ZADANIE DO WYKONANIA » Wypisz wszystkie rośliny, które według udostępnionego fragmentu babcia zbierała i suszyła na napary.

#### UDOSTĘPNIONY FRAGMENT ####

-

gabriel-maciejewski : autor książek, właściciel strony

Opowieści o roślinach

Jak widzimy, po konferencji w Tłokini, wielu dotychczasowych czytelników i komentatorów zamieniło się w autorów. To dobrze, ja mogę więc powoli wycofywać się do jakichś oaz spokoju i myśleć o autorskiej emeryturze. Mogę też przestać uprawiać agresywną i demaskatorską publicystykę zostawiając to innym. Od czasu do czasu tylko napiszę jakąś lekką historię. Tak jak dziś.

 

Wykład prof. Tryjanowskiego, którego wysłuchałem w Tłokini zainspirował mnie bardzo, wszystko z tego powodu, że w mojej biednej głowie świat przyrody łączy się nierozerwalnie z pierwszymi fascynacjami książką i kulturą w ogóle. Pierwszą poważną książką, jaką dostałem od mamy, był Atlas chwastów. Byłem naprawdę małym dzieckiem, a ten atlas dostałem poprzez wymuszenie, a także przez to, że nie było wtedy w księgarni zbyt wielu interesujących książek. Moja biedna matka poza tym, tak wtedy, kiedy byłem mały, jak i później, miała zwyczaj akceptowania wszystkich moich szajb i nigdy nie stawiała żadnych pytań. Tak więc, siedząc w małym mieszkanku dziadków, tuż przy wąskich torach w Nałęczowie, oglądałem sobie Atlas chwastów, który dziś stoi też tu niedaleczko i ni cholery z niego nie rozumiałem. Opisy roślin jednak fascynowały mnie bardzo. Atlas ten lubiłem ze względu na znajdujące się tam ryciny, które porównywałem z roślinami przynoszonymi do domu przez babcię. Ona je zbierała po rowach i przy torowisku, następnie suszyła nad kuchnią i potem, jesienią i zimą, piliśmy wszyscy napary z tego zielska. Dla zdrowia. Głównie był to dziurawiec, piołun, wrotycz i żywokost. Innych ciekawych roślin w tamtej okolicy, nie było. Nie było też za bardzo gdzie ich zbierać, bo dookoła były tereny uprawne i infrastruktura kolejowa. Można było iść na jakąś miedzę, ale cóż tam znaleźć na niej? Wrotyczu rzecz jasna nie piliśmy często, bo jest trujący i stosuje się go przeciw pasożytom układu pokarmowego. Smak herbatki z dziurawca pamiętam do dziś i powiem Wam, że różnił się on znacznie od tego, co sprzedają dziś w aptekach.

#### FRAGMENT ŹRÓDŁOWY ####

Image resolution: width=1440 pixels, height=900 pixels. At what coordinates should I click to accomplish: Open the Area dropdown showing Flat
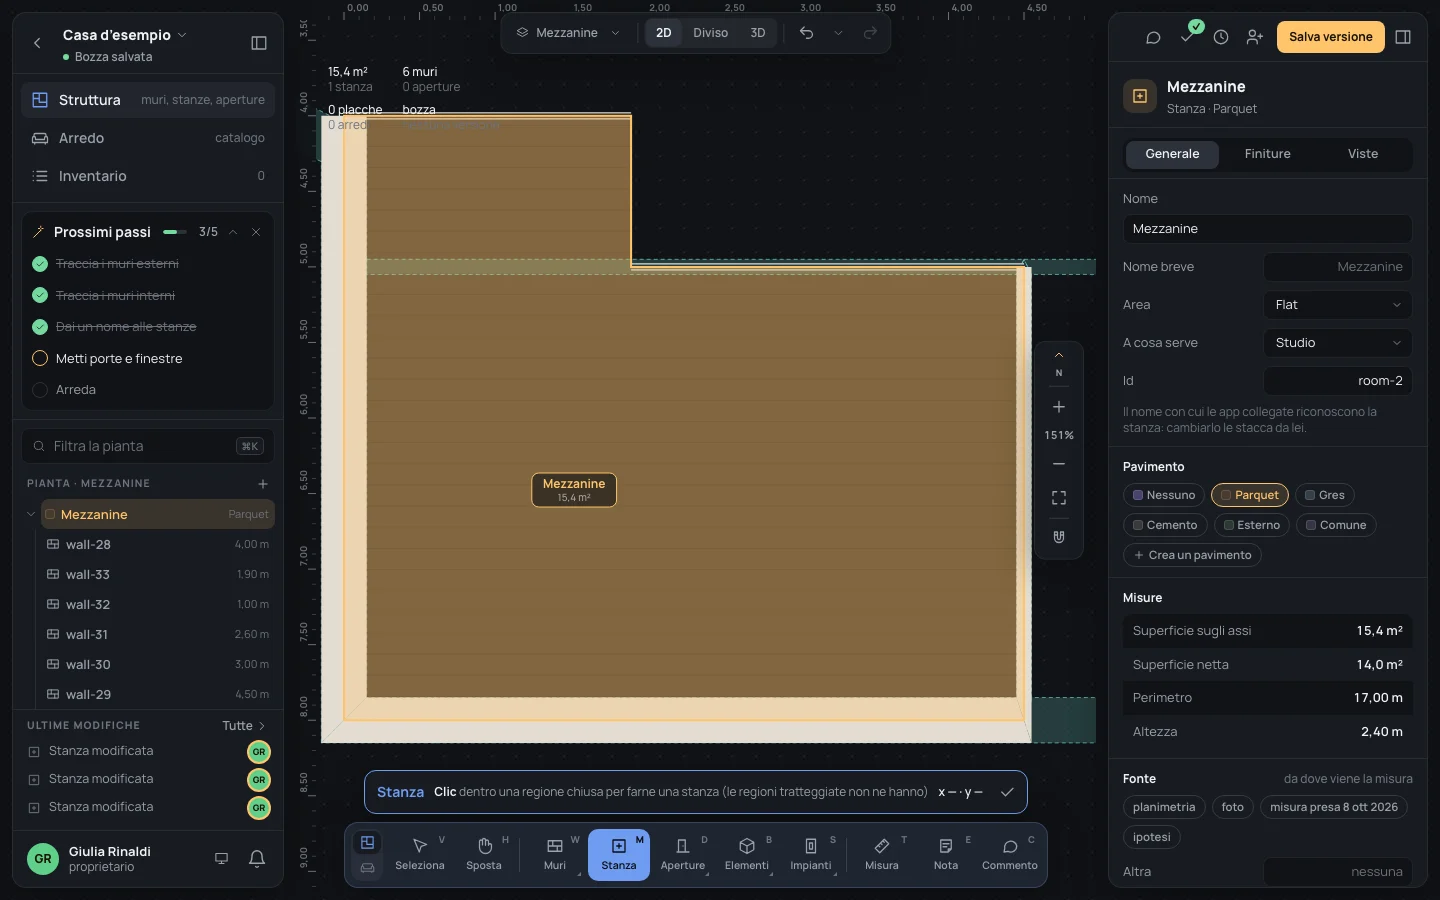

####

WYNIK ZADANIA » Dziurawiec, piołun, wrotycz i żywokost.